Top of DATA SHOWN
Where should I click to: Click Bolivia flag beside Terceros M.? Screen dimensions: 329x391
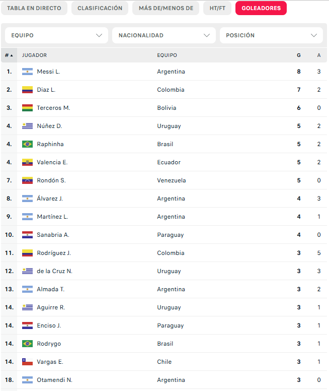[x=27, y=108]
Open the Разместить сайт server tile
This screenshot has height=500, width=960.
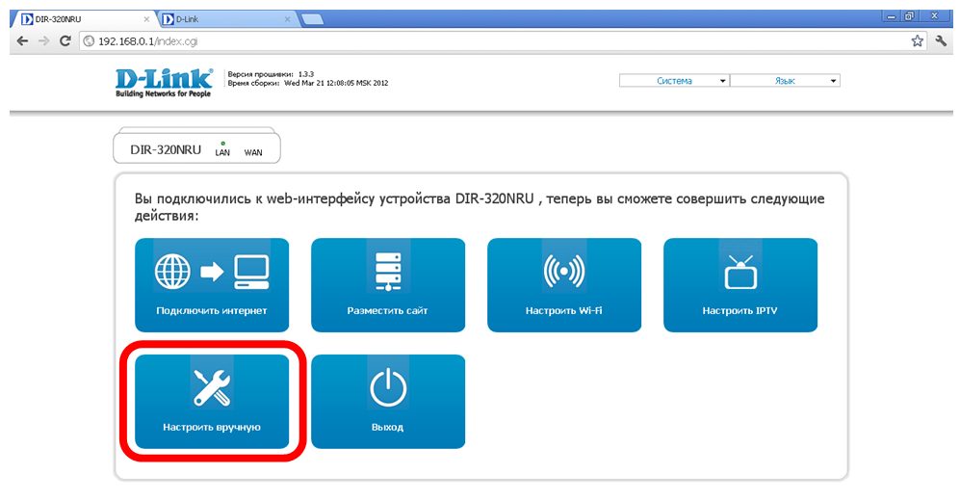[387, 285]
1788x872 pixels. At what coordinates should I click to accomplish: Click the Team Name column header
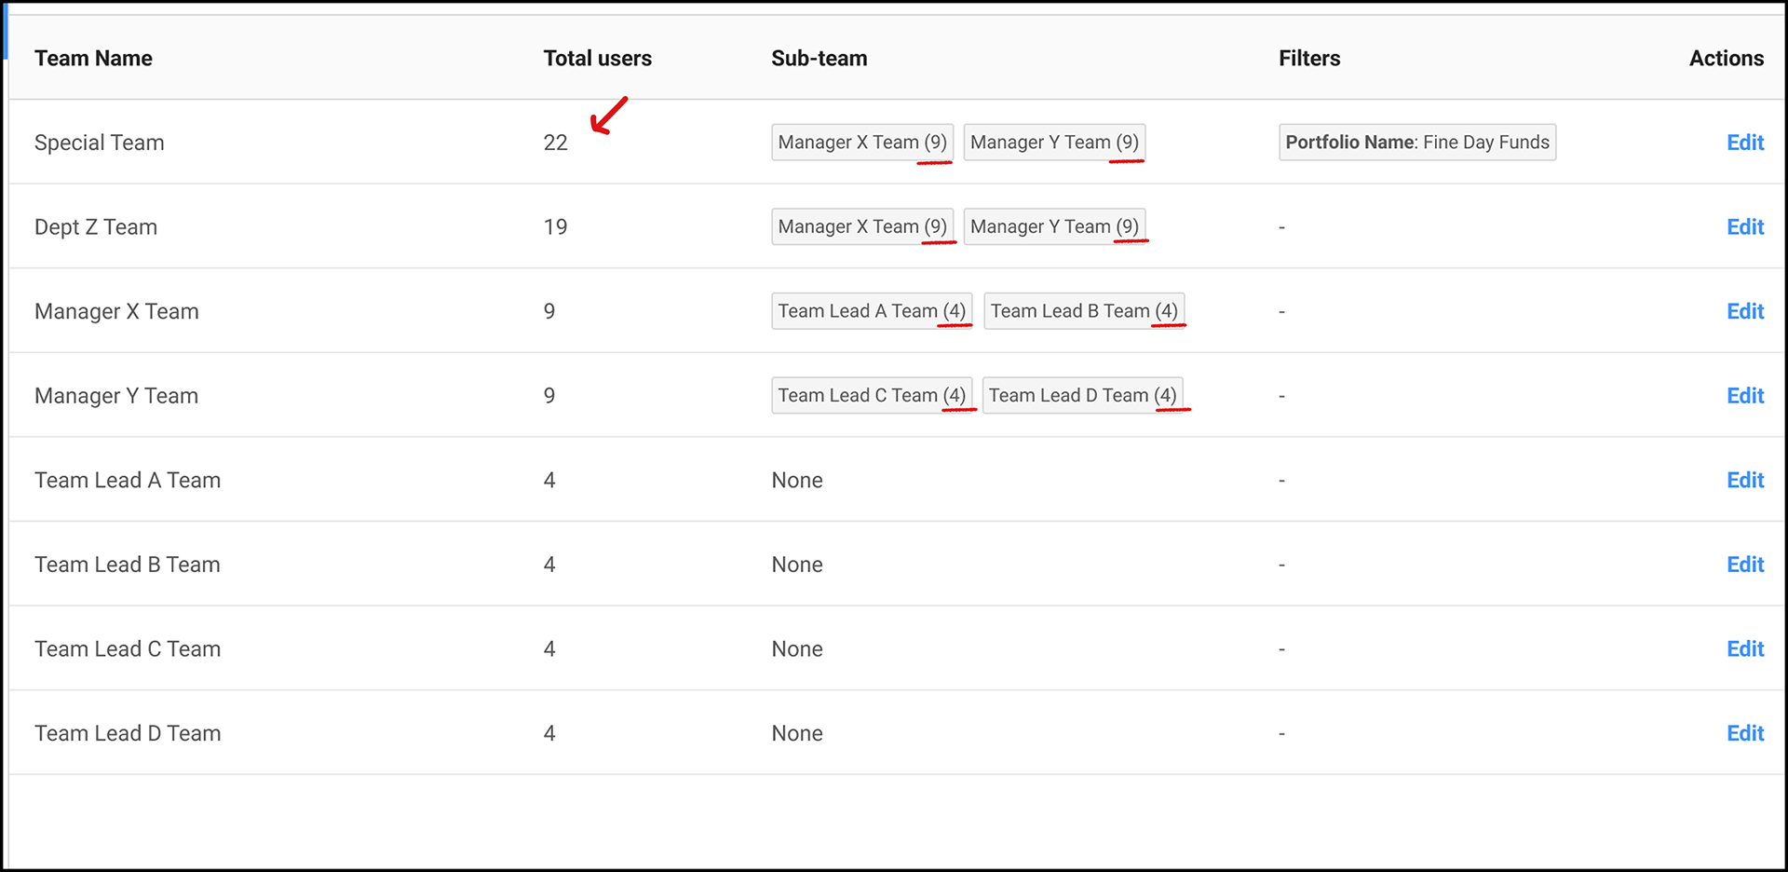[x=93, y=59]
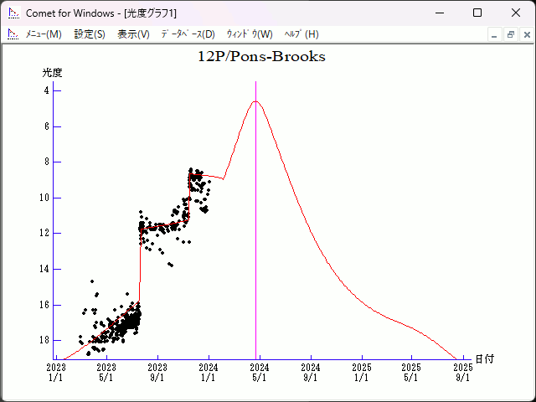This screenshot has width=536, height=402.
Task: Open the ヘルプ(H) help menu
Action: (x=302, y=34)
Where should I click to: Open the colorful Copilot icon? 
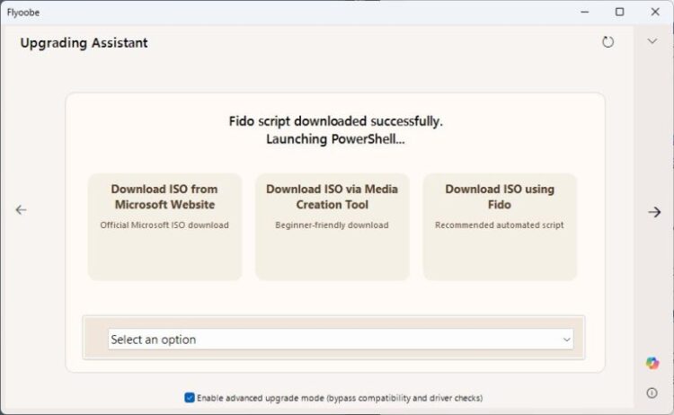coord(652,363)
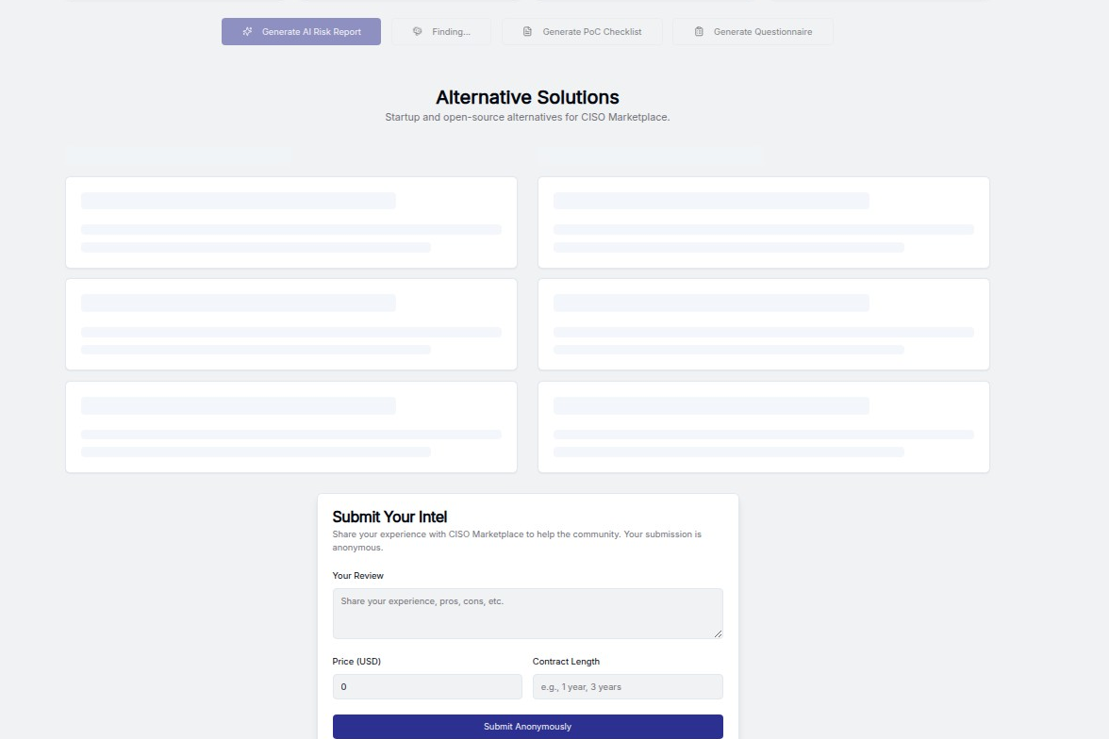Focus the Your Review text area
Image resolution: width=1109 pixels, height=739 pixels.
pyautogui.click(x=527, y=613)

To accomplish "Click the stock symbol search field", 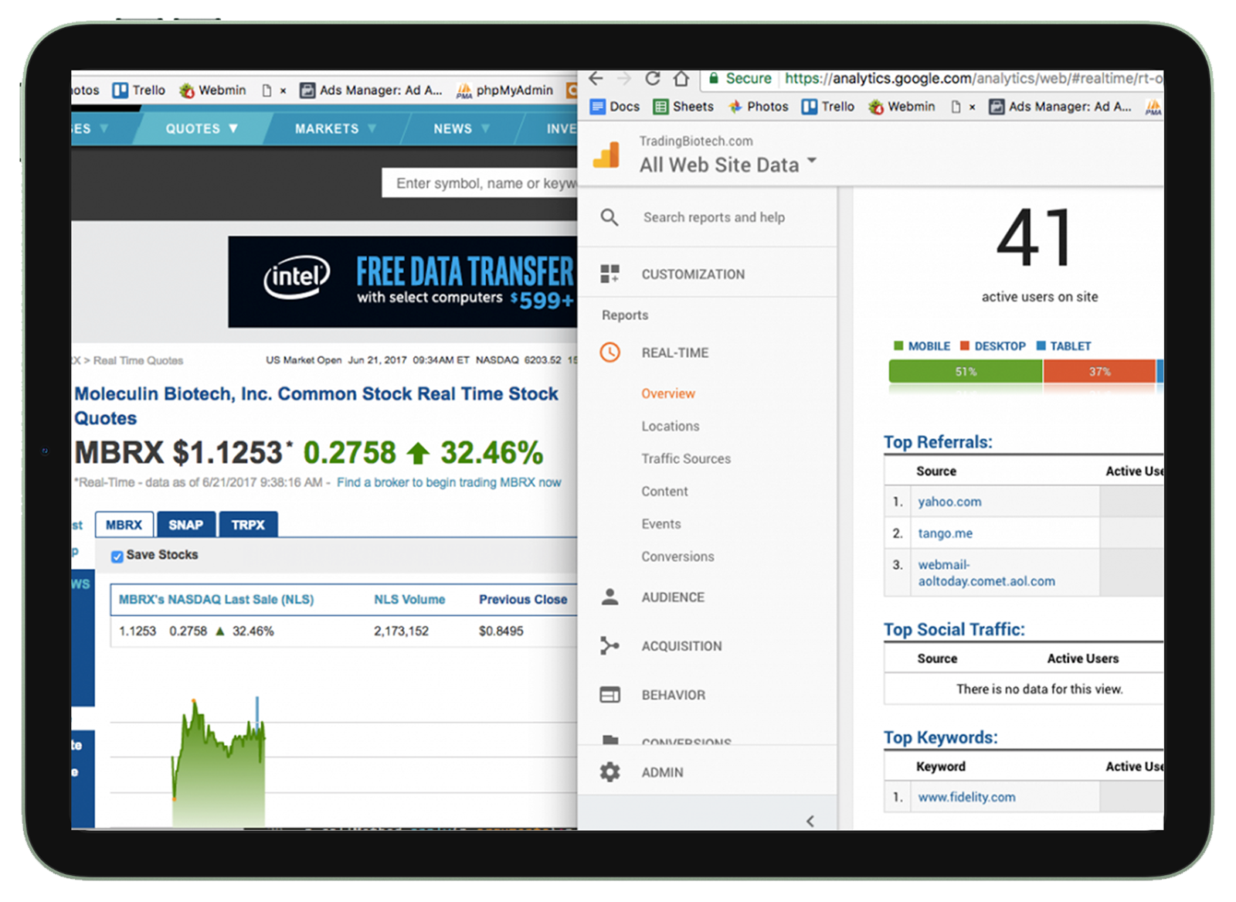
Bottom of DATA SHOWN
## TASK PROMPT
Apart from the pictures, every line above must be printed exactly.

## TASK RESULT
Where should I click to: Click Bolivia flag beside Terceros M.? Screen dimensions: 329x391
[x=27, y=108]
Open the Разместить сайт server tile
This screenshot has height=500, width=960.
[387, 285]
1788x872 pixels. At what coordinates should I click to accomplish: Click the Team Name column header
[x=93, y=59]
This screenshot has width=536, height=402.
Task: Open the ヘルプ(H) help menu
Action: (x=302, y=34)
Where should I click to: Open the colorful Copilot icon? 
coord(652,363)
Focus the Your Review text area
Image resolution: width=1109 pixels, height=739 pixels.
pyautogui.click(x=527, y=613)

To accomplish "Click the stock symbol search field", 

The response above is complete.